Task directions:
Lines that contain the string "agent" are the ones to list; copy all of them from the records.

Collected data

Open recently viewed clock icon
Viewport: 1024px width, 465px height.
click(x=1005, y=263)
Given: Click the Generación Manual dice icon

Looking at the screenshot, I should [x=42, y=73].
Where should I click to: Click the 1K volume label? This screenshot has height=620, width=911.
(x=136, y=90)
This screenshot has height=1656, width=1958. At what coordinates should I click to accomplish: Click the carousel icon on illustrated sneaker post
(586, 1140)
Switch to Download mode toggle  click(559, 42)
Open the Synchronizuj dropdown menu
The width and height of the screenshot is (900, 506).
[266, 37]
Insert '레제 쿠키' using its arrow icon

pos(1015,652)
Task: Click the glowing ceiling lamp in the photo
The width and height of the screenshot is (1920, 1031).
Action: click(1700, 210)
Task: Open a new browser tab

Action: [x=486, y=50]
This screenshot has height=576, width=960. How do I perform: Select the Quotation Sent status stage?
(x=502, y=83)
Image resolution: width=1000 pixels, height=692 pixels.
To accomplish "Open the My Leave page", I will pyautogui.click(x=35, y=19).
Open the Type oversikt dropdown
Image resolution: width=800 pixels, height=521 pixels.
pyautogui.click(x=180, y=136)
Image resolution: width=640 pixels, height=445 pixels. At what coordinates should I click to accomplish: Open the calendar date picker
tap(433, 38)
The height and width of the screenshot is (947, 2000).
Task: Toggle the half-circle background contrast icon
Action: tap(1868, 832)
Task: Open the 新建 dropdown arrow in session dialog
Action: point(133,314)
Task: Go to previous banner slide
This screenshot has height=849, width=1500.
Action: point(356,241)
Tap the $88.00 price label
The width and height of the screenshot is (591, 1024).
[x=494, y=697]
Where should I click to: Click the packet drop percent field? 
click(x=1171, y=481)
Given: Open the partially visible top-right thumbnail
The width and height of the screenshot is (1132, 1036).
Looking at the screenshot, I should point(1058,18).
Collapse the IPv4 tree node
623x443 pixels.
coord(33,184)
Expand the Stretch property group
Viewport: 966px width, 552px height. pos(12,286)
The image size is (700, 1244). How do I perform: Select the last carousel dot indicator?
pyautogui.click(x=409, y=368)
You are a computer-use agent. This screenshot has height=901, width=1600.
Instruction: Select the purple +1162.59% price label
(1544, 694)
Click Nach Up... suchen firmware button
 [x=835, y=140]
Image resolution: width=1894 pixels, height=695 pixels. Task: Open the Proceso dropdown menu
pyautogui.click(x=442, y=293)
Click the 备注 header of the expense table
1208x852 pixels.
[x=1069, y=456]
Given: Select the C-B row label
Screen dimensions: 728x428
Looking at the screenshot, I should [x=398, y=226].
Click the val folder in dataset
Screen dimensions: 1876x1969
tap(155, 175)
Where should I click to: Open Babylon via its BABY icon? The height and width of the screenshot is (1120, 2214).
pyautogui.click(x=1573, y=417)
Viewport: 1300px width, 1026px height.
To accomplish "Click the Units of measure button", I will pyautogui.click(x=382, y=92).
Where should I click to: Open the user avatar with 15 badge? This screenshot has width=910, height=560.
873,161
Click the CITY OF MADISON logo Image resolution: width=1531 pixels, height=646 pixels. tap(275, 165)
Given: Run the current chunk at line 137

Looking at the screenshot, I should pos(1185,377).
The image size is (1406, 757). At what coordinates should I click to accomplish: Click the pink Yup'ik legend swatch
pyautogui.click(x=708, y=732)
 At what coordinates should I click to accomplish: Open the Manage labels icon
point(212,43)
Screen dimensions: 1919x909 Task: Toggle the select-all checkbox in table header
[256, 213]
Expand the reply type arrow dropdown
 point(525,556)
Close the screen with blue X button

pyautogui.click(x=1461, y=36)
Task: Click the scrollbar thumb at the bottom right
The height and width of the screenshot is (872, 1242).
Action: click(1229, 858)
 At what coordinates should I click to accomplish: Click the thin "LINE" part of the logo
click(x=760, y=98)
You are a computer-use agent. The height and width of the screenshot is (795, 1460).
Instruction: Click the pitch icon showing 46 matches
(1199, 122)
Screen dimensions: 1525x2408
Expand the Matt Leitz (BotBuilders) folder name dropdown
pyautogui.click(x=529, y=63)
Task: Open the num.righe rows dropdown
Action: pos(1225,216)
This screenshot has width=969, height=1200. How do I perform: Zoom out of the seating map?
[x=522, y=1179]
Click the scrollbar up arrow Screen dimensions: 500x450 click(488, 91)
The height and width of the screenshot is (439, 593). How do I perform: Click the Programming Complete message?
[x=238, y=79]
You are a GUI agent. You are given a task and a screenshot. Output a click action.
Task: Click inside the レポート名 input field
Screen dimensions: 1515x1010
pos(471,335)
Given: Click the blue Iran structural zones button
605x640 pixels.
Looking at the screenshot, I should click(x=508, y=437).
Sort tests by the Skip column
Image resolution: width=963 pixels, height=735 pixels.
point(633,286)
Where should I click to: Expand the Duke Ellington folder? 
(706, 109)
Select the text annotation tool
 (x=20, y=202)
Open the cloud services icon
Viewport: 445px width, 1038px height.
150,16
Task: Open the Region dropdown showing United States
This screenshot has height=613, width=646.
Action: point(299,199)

Answer to the exercise:
You are a computer-use agent. This screenshot has height=901, width=1600.
You are a computer-use agent. The height and width of the screenshot is (795, 1460).
You are a GUI agent. You are given a task and a screenshot. Output a click action.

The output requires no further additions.